## EXERCISE PROMPT
Write out the lines of the material below exactly, beginning at the line with "How do I perform: Choose" and stopping after the line with "This screenshot has height=292, width=464.", and leave out the pictures.

BEGIN EXCERPTED DATA

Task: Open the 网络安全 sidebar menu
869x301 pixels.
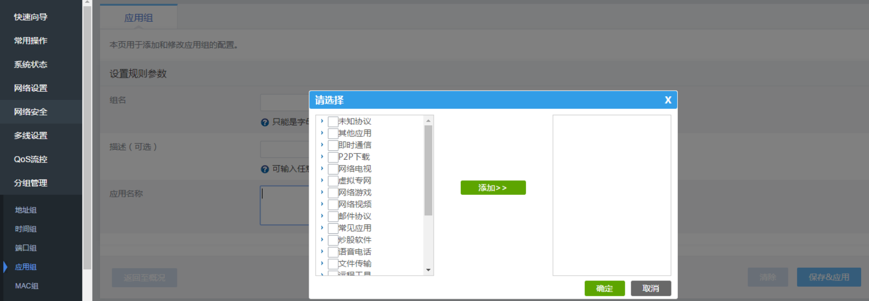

END EXCERPTED DATA
BEGIN EXCERPTED DATA

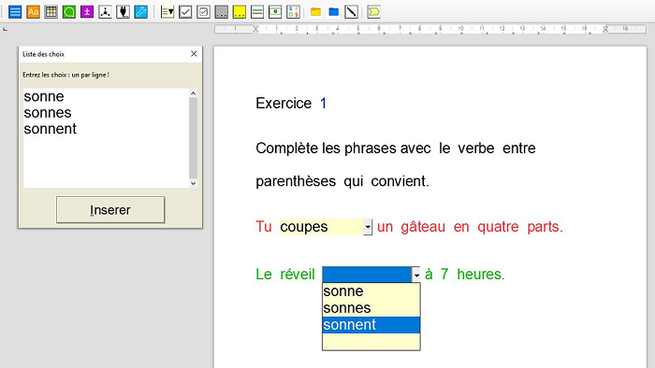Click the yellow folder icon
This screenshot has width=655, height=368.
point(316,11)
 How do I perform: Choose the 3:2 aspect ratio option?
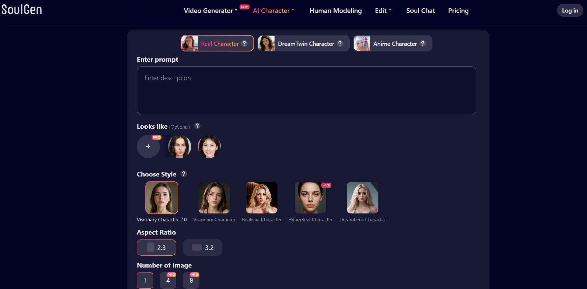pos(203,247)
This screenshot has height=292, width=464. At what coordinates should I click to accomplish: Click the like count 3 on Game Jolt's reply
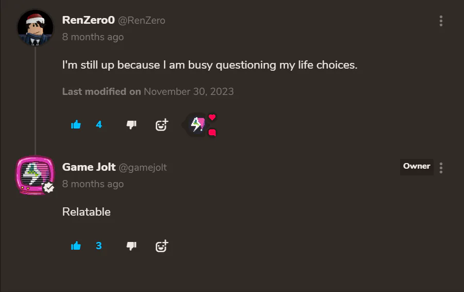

END EXCERPTED DATA

## FINAL ANSWER
 How do I perform: Choose the 3:2 aspect ratio option?
pos(203,247)
This screenshot has height=292, width=464. At what coordinates should I click to accomplish: Click the like count 3 on Game Jolt's reply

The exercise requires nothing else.